Caring in tumultuous times
When we began planning our first Community of Caring section for The Landmark several months ago, we were at the start of the fiscal crisis here in Illinois. We recognized that the political impasse gripping Springfield could have an impact on some of the vital social service agencies we planned to feature here.
But we could not have imagined that the funding malfeasance being committed by our political leaders would continue until late October, that agencies would be teetering with cash reserves spent down and pink slips being issued.
That’s the politically pathetic backdrop to this first edition of Community of Caring. The goal here is to tell the stories of local people whose lives are being saved, stabilized, refocused by the intense good work of social service groups based in the Landmark communities.

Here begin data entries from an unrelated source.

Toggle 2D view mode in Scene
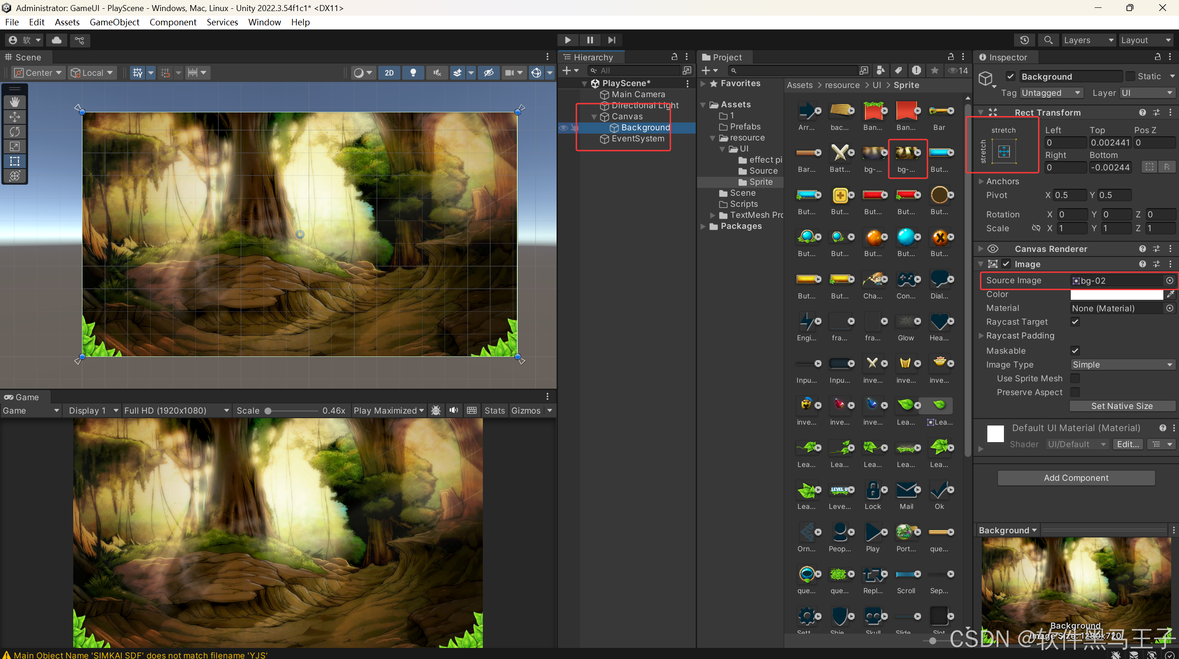The image size is (1179, 659). click(389, 73)
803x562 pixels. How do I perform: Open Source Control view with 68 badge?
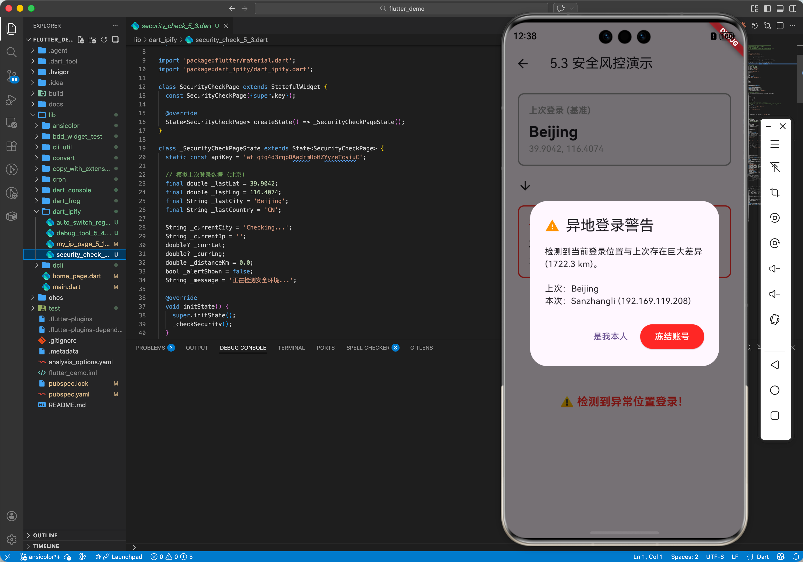click(x=12, y=75)
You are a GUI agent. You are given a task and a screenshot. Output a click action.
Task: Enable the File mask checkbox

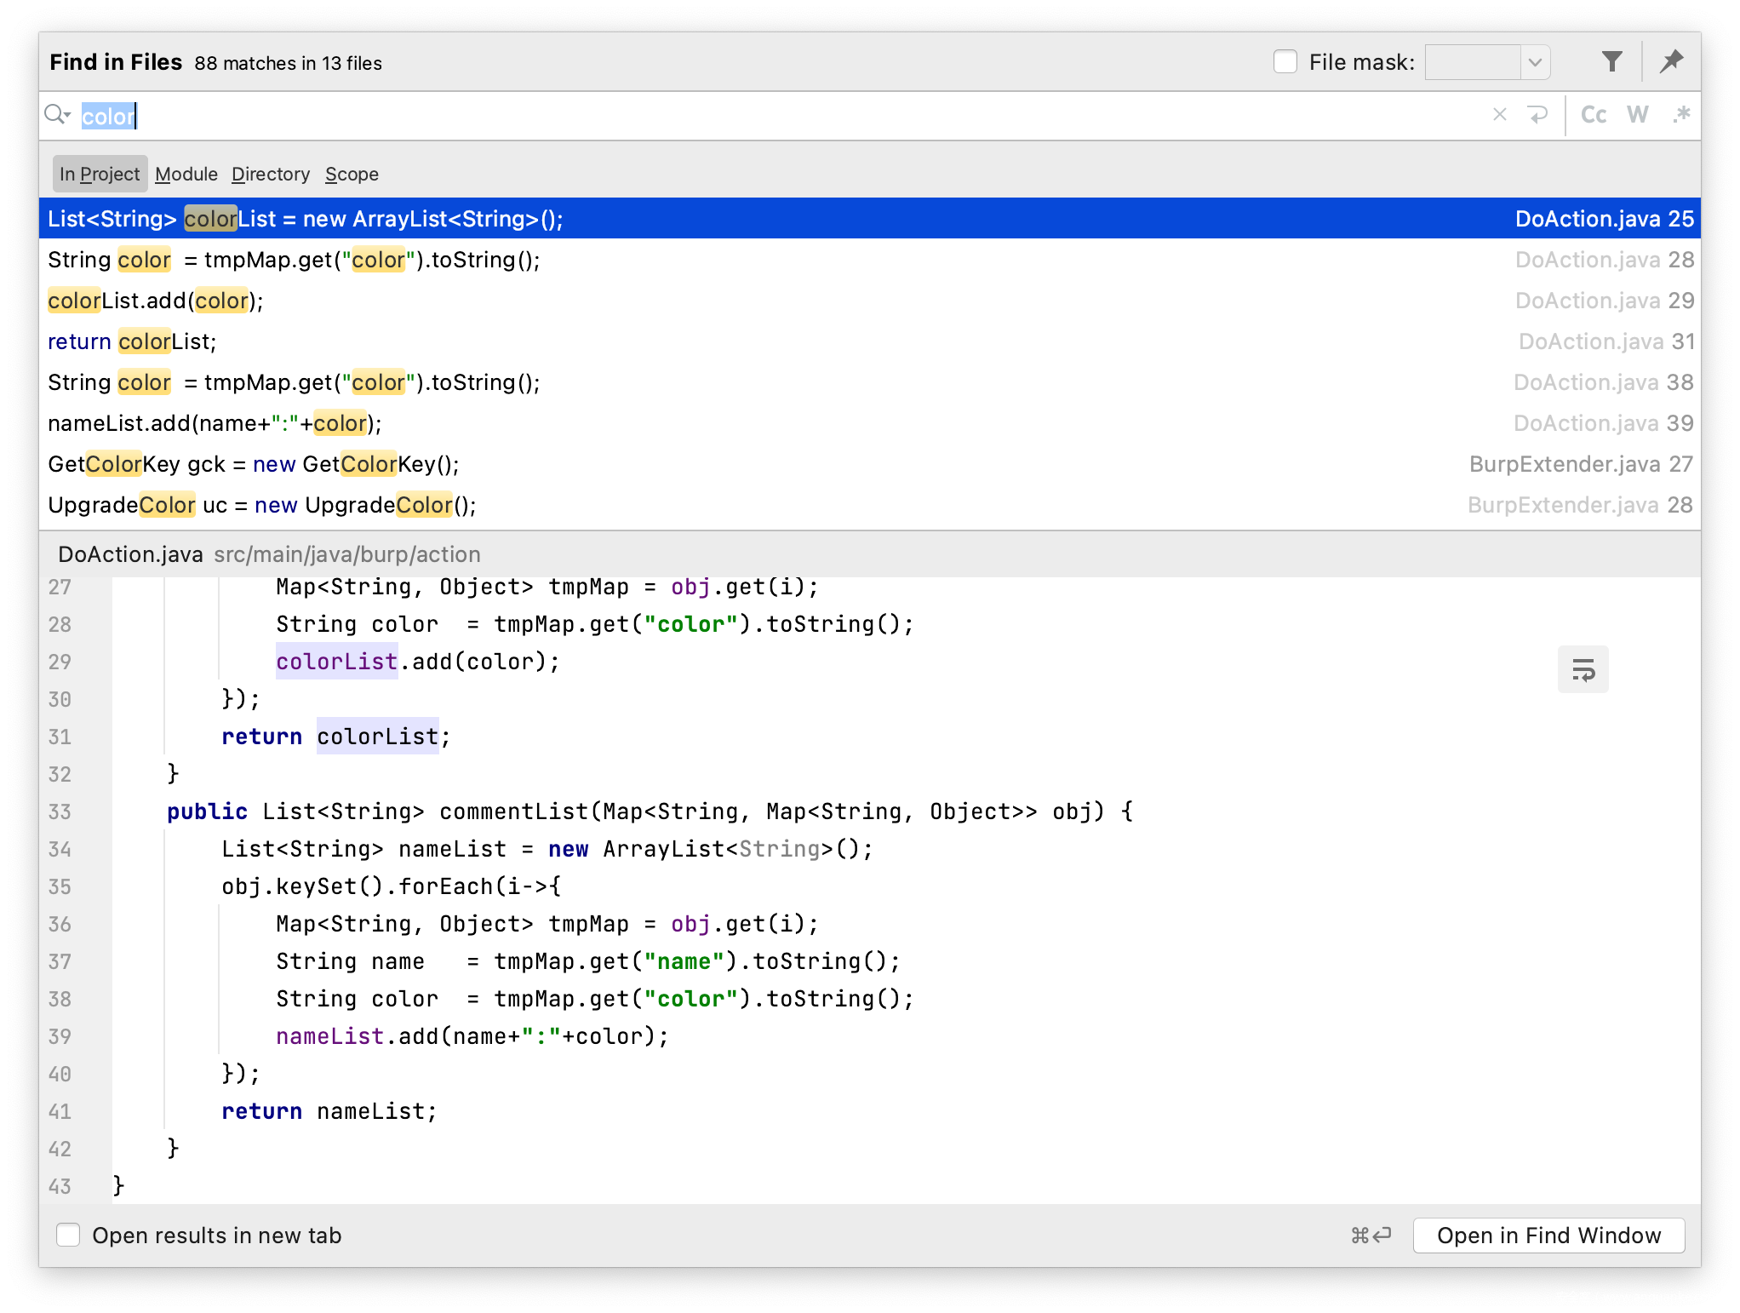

In good times we take for granted that our social service safety net is intact, that our neighbors, our children, our parents will have access to those services when, inevitably, one or many services are needed. But in perilous times such as these there is no room for assumptions. Some agencies may not survive this invented crisis – yes, Illinois is in financial distress; no, social services do not need to be victimized by that distress.
We’ve published Community of Caring for years in our newspapers in Oak Park, Forest Park and River Forest. Now we bring it to Landmark.
What often hits home is how frequently a reader will see a person they know, a family they know who is benefitting from a service. We are writing about real people in real need. At some moment we will each need help. We hope these agencies will survive our political folly and be there to provide that help.